Traditional AV testing methodologies are rapidly becoming obsolete in the face of emerging AI-powered cyber threats. In 2020, we demonstrated how AI, specifically Reinforcement Learning (RL), could enable ransomware to evade anti-ransomware defenses by autonomously identifying stealthy file encryption strategies. After approximately 600 training iterations, our RL-based agent learned how to encrypt files in a target folder without triggering detection mechanisms [Adamov & Carlsson, EWDTS 2020; AMTSO 2021].

While initially theoretical, such AI-enhanced malware is no longer speculative. The release of large language models (LLMs), beginning with ChatGPT in late 2022, has dramatically accelerated adversarial innovation. By early 2024, joint reporting from Microsoft and OpenAI confirmed that nation-state threat actors were actively leveraging LLMs for reconnaissance, scripting, and social engineering in the preparatory stages of cyberattacks.

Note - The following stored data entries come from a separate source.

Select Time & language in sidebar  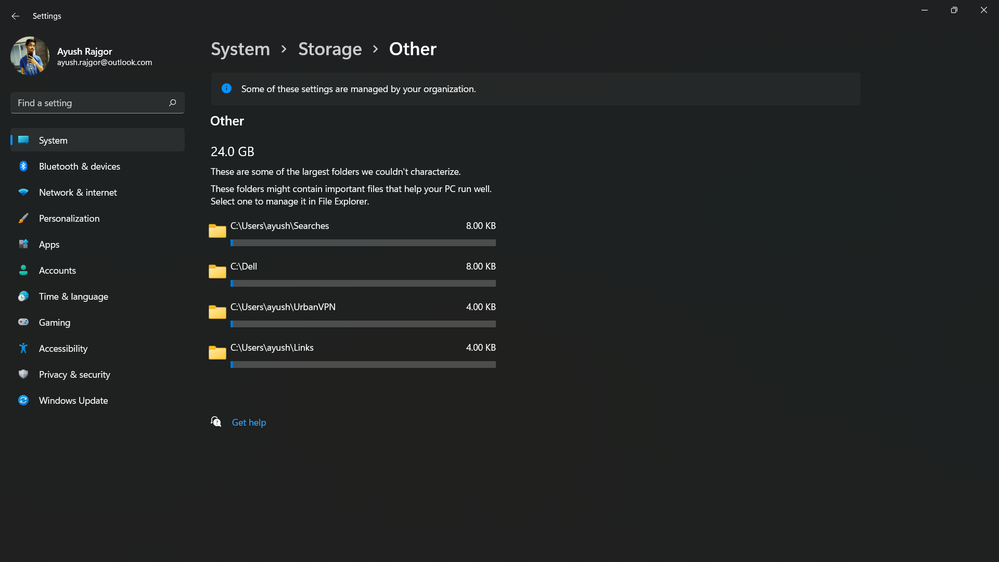[73, 297]
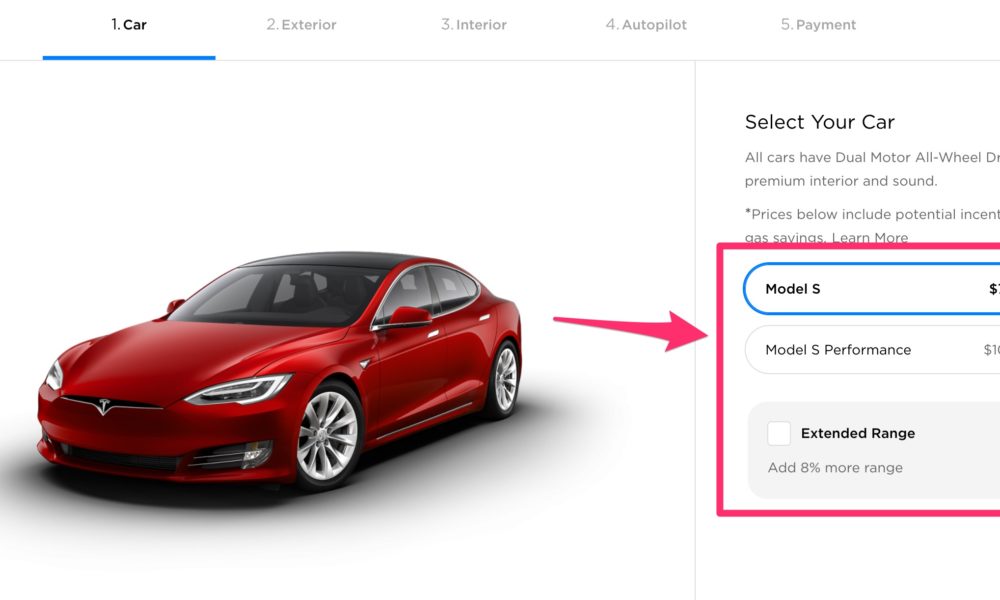Select the 1. Car tab
Viewport: 1000px width, 600px height.
pyautogui.click(x=129, y=25)
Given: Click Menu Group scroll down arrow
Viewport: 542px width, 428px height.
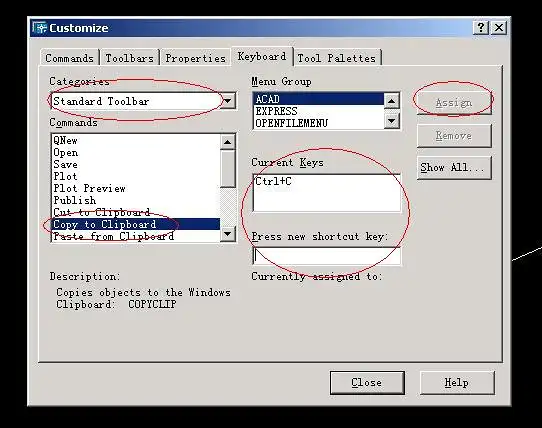Looking at the screenshot, I should [392, 121].
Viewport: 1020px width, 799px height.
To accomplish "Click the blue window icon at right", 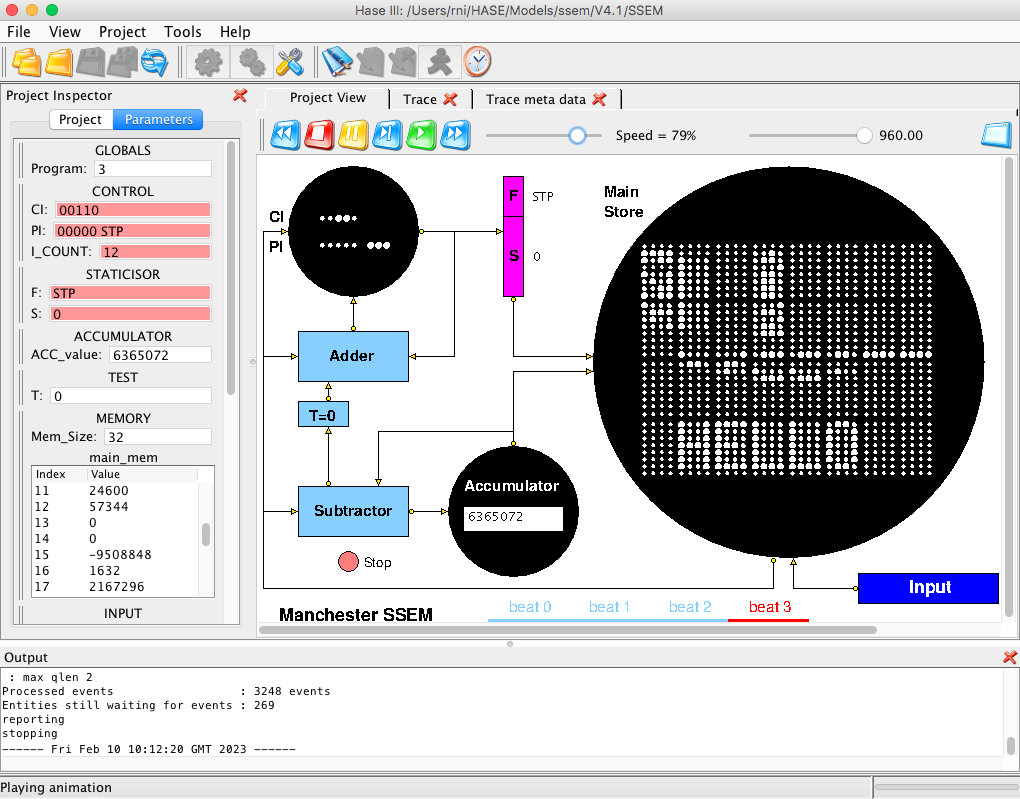I will [996, 135].
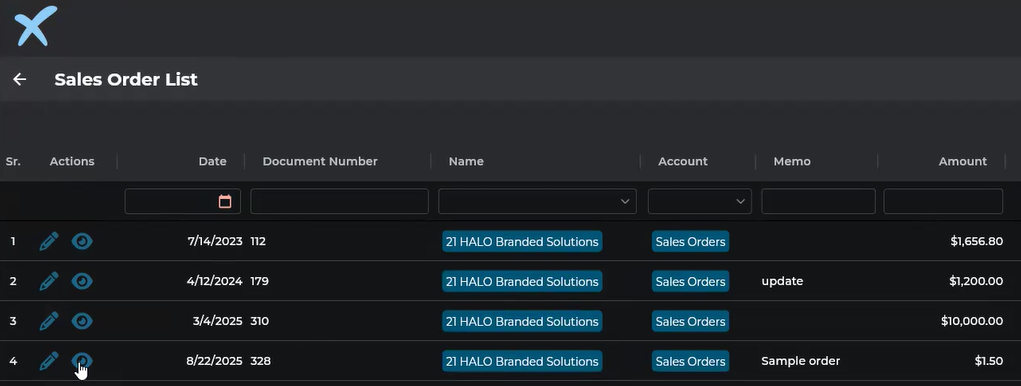Edit sales order 310 with pencil icon
The image size is (1021, 386).
[49, 321]
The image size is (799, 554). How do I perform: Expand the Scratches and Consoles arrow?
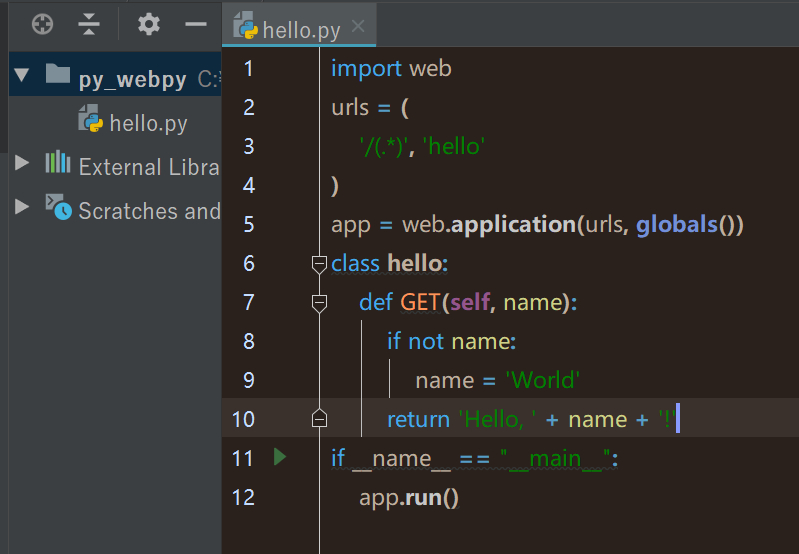[22, 208]
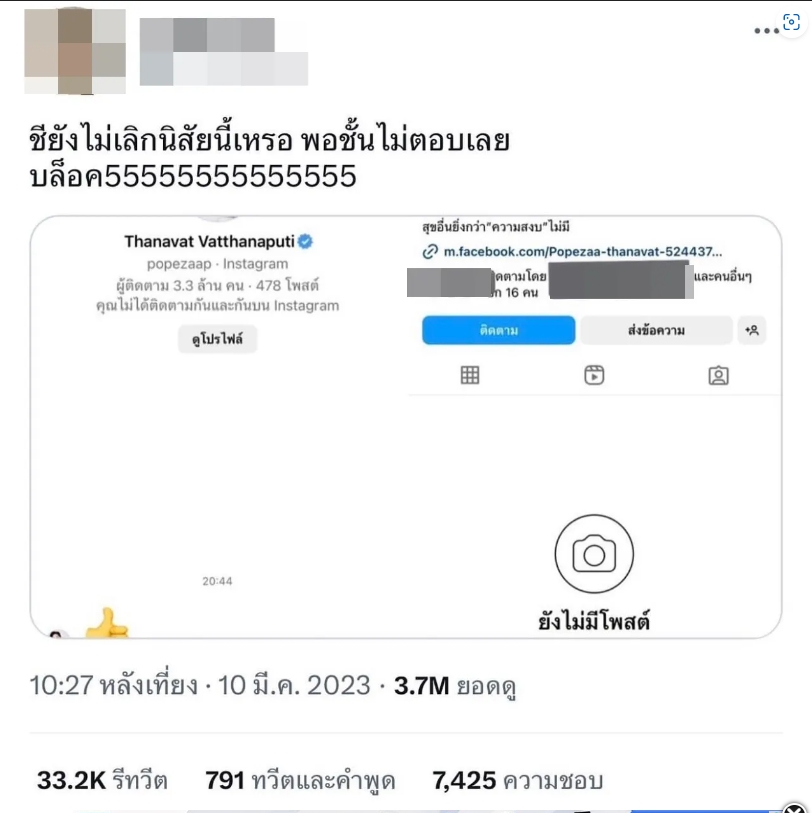Click the ดูโปรไฟล์ view profile button
The width and height of the screenshot is (812, 813).
[x=217, y=339]

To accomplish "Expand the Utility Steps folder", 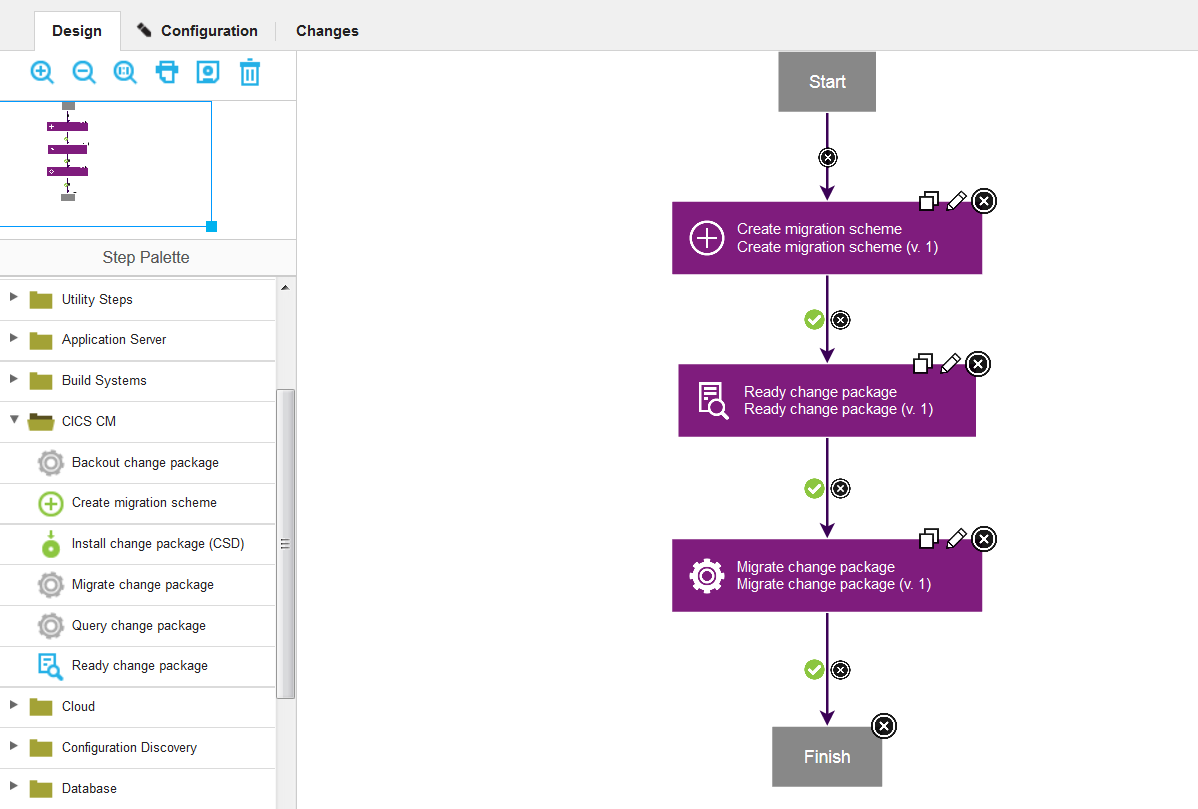I will pos(14,298).
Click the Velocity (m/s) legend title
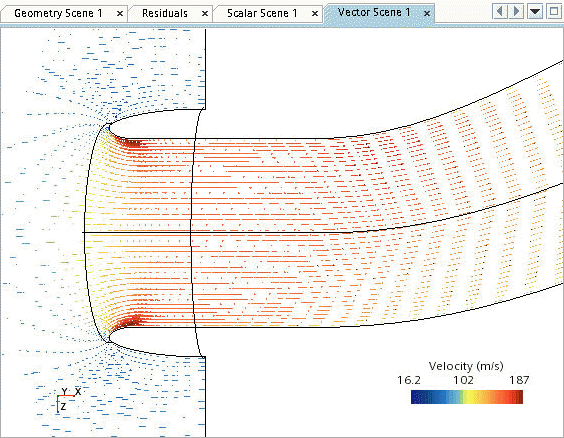 tap(466, 366)
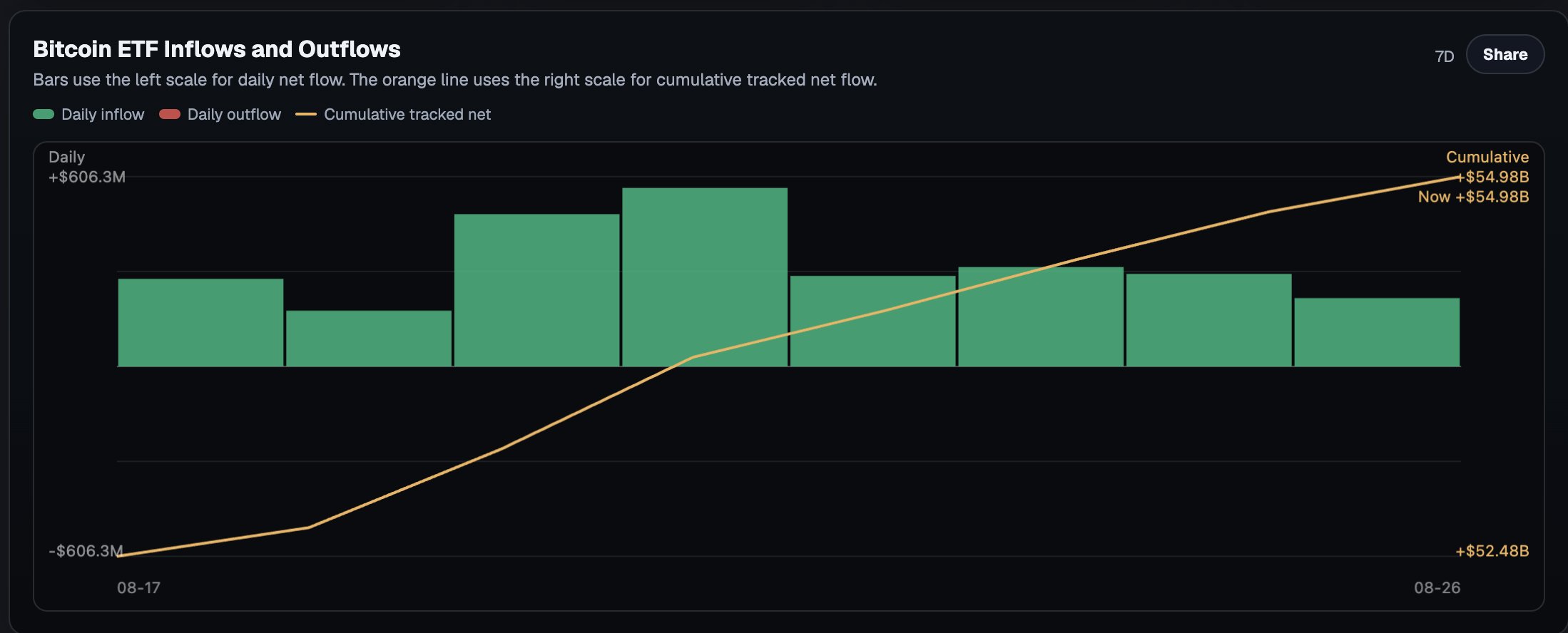This screenshot has width=1568, height=633.
Task: Click the Cumulative tracked net legend text
Action: (407, 114)
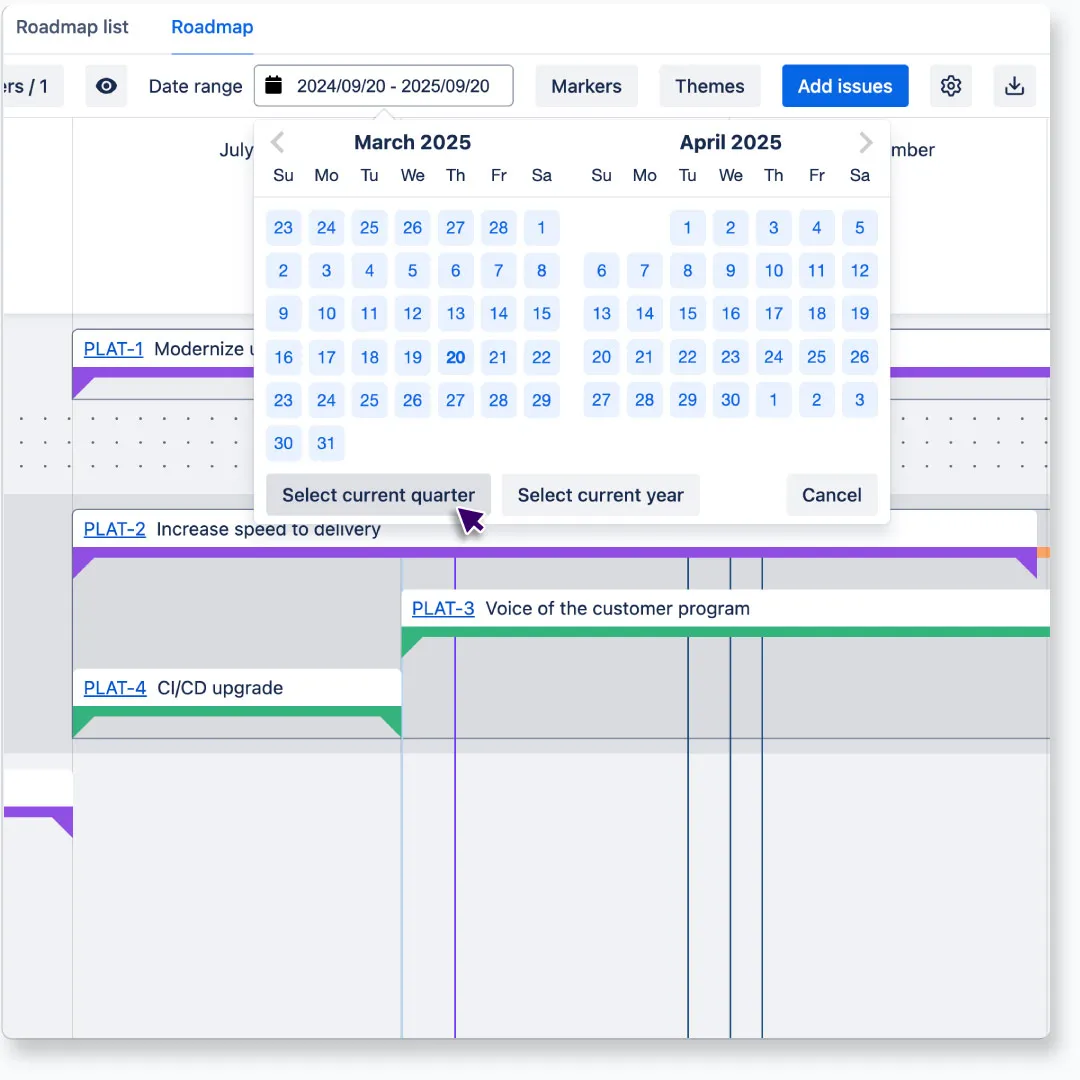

Most notably, in July 2025, CERT-UA reported a groundbreaking cyber operation by APT28 (a.k.a. Fancy Bear / Forest Blizzard), in which the attackers operationalized an LLM (Qwen 2.5-Coder-32B-Instruct) to generate system commands on the fly. The attack utilized a Python-based tool, LAMEHUG, which issued reconnaissance commands and harvested sensitive documents autonomously, bypassing traditional AV signatures and behavior-based detection [CERT-UA, 2025].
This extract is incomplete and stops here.